"Moshiach is ready to come now-our part is to increase in acts of goodness and kindness" -The Rebbe

Tuesday, March 13, 2012

Purim: Seeing Through the Facade

Purim: Seeing Through the Facade

Rabbi Yehoishophot Oliver

On Purim, we celebrate a very special kind of miracle. A “miracle vested in nature”.

“Normal” miracles jump in your face and jar you out of your sense of self and your default approach to the world. Normally, the external natural world cries out “I exist,” and only allows us to connect with the level of G–dliness that is vested within nature, which stems from the divine name of Elokim. Open miracles, however, virtually “force” us to acknowledge that right behind the Elokim-generated forces of nature lie the name of Havayeh, a level of G–dliness so sublime that it utterly transcends nature, and it even transcends the fundamental parameters of time and space.

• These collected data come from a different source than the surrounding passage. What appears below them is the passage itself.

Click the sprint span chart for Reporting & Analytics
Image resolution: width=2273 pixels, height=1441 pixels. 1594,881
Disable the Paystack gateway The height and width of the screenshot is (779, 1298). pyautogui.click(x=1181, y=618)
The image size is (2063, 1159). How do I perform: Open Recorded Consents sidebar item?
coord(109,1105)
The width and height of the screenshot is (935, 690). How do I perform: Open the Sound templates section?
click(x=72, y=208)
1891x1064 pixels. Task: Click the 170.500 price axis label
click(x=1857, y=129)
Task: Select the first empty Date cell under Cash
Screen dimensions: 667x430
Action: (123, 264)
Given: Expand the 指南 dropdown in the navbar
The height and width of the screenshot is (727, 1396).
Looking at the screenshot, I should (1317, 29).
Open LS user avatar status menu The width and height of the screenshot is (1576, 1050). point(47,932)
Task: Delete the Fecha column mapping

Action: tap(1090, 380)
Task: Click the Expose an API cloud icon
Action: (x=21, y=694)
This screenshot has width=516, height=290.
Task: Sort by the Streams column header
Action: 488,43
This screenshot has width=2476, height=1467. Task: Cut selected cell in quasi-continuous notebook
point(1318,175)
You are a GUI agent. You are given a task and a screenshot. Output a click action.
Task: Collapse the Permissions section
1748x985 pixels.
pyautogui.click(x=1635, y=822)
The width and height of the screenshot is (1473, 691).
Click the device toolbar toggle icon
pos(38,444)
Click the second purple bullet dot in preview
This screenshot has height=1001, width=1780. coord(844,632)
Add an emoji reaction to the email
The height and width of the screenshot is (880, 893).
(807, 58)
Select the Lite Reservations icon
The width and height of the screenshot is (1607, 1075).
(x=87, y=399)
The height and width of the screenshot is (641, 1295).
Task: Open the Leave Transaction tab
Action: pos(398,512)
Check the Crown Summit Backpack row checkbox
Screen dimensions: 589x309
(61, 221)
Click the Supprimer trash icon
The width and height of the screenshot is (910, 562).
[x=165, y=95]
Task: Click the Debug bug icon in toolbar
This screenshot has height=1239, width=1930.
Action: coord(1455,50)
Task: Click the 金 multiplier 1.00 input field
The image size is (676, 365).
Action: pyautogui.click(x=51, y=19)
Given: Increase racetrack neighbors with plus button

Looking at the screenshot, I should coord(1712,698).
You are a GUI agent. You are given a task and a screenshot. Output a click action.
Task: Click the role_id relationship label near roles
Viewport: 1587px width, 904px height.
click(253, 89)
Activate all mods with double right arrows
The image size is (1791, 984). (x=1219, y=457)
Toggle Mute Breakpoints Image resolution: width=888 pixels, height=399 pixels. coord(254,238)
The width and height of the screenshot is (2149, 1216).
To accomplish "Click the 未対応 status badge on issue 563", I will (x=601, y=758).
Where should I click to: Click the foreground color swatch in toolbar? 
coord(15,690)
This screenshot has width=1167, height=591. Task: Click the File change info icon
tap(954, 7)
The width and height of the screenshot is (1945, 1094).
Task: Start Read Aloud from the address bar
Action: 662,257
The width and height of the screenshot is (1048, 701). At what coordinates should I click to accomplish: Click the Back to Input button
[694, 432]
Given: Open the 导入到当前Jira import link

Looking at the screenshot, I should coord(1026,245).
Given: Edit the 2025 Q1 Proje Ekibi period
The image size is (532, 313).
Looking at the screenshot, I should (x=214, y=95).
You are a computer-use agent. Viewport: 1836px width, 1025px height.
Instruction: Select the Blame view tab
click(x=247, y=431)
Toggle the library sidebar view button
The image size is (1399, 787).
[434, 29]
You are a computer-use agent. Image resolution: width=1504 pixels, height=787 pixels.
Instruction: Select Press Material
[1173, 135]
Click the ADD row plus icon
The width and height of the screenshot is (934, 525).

(Of course, a true skeptic—one filled with blind faith in the powers of his puny intellect, and a passionate desire to reject anything and everything beyond it at all costs—will find a way to deny, dismiss, and belittle anything and everything that transcends nature. But “we are not speaking of fools.”[1])

Then there is a miracle that
can be easily denied, or not noticed to begin with. One could fail to realize that this event involved divine intervention in the “normal” process of nature. This kind of miracle truly tests our faith, our inner bond with Hashem, our power to sense the absolute truth of G–dliness.

This is the lesson of the story of Purim. No dramatic splitting of the sea, flame without oil, or Golem here. Just a series of apparently fortuitous coincidences, any one of which alone might seem surprising, but still well within the realm of statistical probability.

And yet since the Jew’s special Neshamah stems from the name of Havayeh,[2] he has the power, if he so chooses, to see through the façade of Elokim, to see how in fact these were no natural events—this was the handiwork of Havayeh alone.

And this is what we celebrate on Purim—the Jew’s ability to see through the mask of nature[3] and see Hashem’s constant guiding hand. And not only in grand events of national significance, but even in his very own personal life—if he truly wants, he has the power to see how Hashem has guided him every step of the way, and how in fact, every single event in his life is truly from Hashem—and not only from Elokim, but from Havayeh.[4]

Certainly, when the Jew sees in his personal life a “coincidence” that some might attribute to chance, citing the all-knowing professors of statistics as their supposedly unimpeachable source, or at least to the cyclical rhythms of Elokim, the Jew knows the truth—that every single event in his life occurs by Divine Providence alone, and stems (not only from Elokim, but on a deeper level) from Havayeh.

So why did he, let’s just say, receive an e-mail from an old friend he had fallen out of touch with for years soon after he spent five minutes consciously thinking about this person for no apparent reason (as actually happened to me just last night)? The Jew knows that this was no fluke. Hashem wanted to show him a little glimpse of His Personal Providence by slightly removing the façade of nature for a brief while.

Then this experience shows him tangibly how mikreh—chance is rak meiHashem—only from Hashem.[5] His eyes are opened up (and perhaps this is one of the meanings of the Rebbe’s exhortation that we “open our eyes”) to see Hashem’s hand in every aspect of his life. And the more he searches earnestly for Hashem, the more he truly sees Him.

This endows him with the encouragement to approach even his daily mundane, apparently banal routine duties with joy and inspiration, knowing that Hashem—including the lofty level of Havayeh—goes with him always, even in the apparently negative events in his life (may Hashem spare us), and that only Hashem gives him the strength to perform acts of might.[6] And through this faith, “everything will become good on a revealed level as well.”[7] Kein tihiyeh lanu!

[1] Bava Kama 85a.
[2] See the explanation and sources quoted here.
[3] This is one of the reasons for the custom to dress up in costume on Purim (Rabbi Moshe Chagiz, Eileh Hamitzvos, p. 293).
[4] Cf. Tanya, Iggeres HaKodesh ch. 11.
[5] Sfas Emes, Parshas Zachor, 5632.
[6] Cf.
Devarim 8:14-18.
[7] Tanya ibid.

This article is dedicated by Sholom Ber and Rochel'e Odze, l'ilui nishmas Yaakov ben Moshe (Jack Muchnik) a"h.